Brandon shrinks, and even though he’s as tall as me, he reminds me of when we were children and I held his hand as we rode the elementary bus because he was scared.
“I don’t like the way the lady at the ticket booth looks at us. I’ve seen her around town and she makes me feel like I’ve done something wrong when I haven’t.”
My heart sinks, and my fingers play with the bracelets on my wrist. “Any dirty look she gives is for me, not you.”
That’s only partially true. The woman working the ticket counter enjoys giving both of us her evil eye. I could claim that’s her resting bitch face, but when she doesn’t notice me or my brother, she actually smiles.
We live in a small town. Brandon’s the weird kid, and after a picture of me making out with a guy made the rounds on social media, I’m the town whore.
Before the infamous picture, I had forever been labeled a child of the Reign of Terror Motorcycle Club because my father was a member. I can’t decide if in the ticket taker’s eyes whore is better than Terror spawn. She probably assumes the two are related.
“Vi,” he starts again, but my muscles tense as my patience wears thin.
“It’s just a ticket.” This time the calm in my voice is forced and so is the smile. “I need you to be able to buy a ticket.”
Brandon’s shoulders slump forward, and I hate that I snapped, but if he can’t buy a ticket to a football game, how can he buy himself food when he grows older?
There are months remaining until I graduate from high school, and even if I figure out how to take him with me when I leave, I won’t be around to take care of him forever. He needs to learn to take care of himself. It’s what we all have to learn.
The people in front of us walk off with tickets. A mom, a dad, a brother, a sister. Middle class and grinning from ear to ear. I seriously hate each and every one of them for being happy. I know, that makes me bitter, but sometimes bitter happens.
“You can do this.” I take Brandon’s hand in mine and give a reassuring squeeze. “I know you can.”

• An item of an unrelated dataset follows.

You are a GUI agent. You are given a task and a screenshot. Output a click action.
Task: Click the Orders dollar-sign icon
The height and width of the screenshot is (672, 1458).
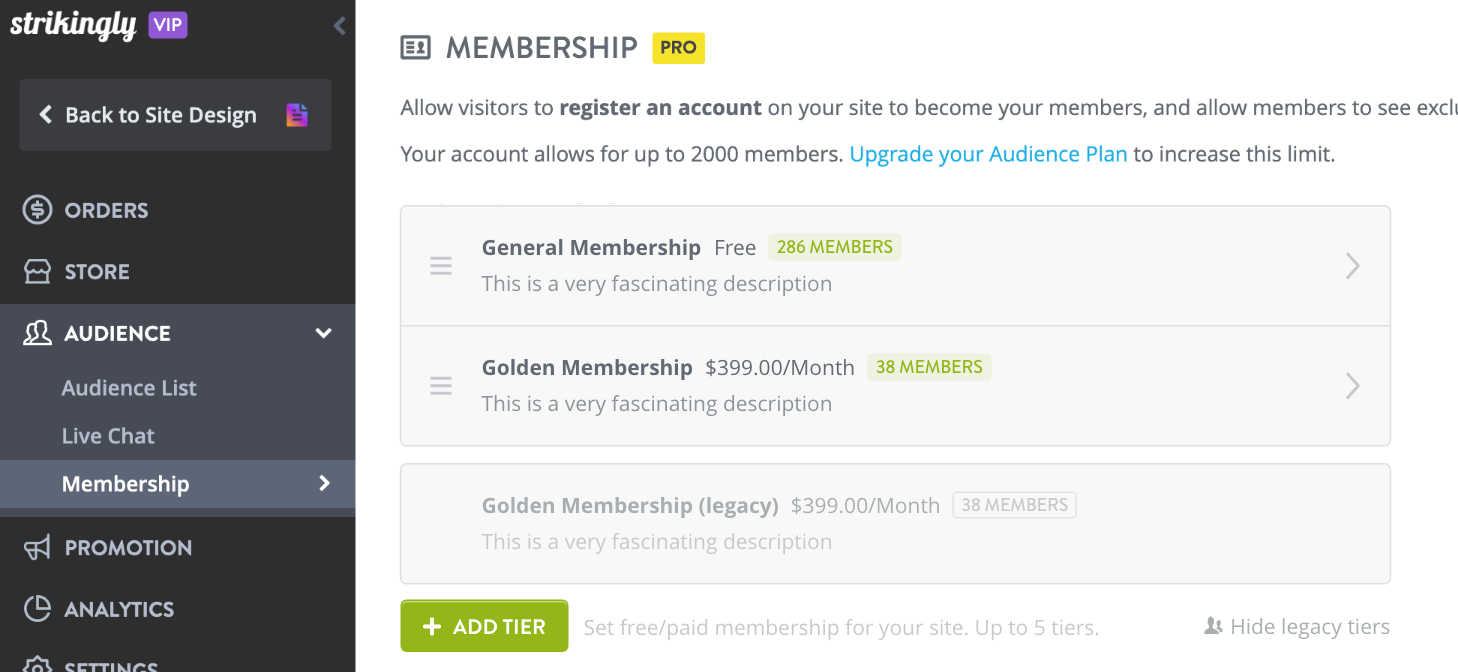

Brandon swallows hard, but nods. A combination of nervous energy and pride rushes through my veins as he grasps my hand in return and fists the cash in his other hand. He’s going to face his fears. The lift of my lips is genuine now. My brother believes in himself, and I believe in him and maybe we’re both going to be okay.
Right as Brandon takes a courageous step forward, two black leather vests slip in front of us and staring back at me is a half skull with fire blazing out of its eye sockets.
The world surrounding me turns red, and my blood begins to boil. “There’s a line and you just cut.”
Eli, one of my father’s once best friends, glances over his shoulder and winks at us as he pulls out his wallet. Like always, he has dark hair cut close to his head, plugs in his ears and a huge grin like we should be glad to see him. “I got you covered.”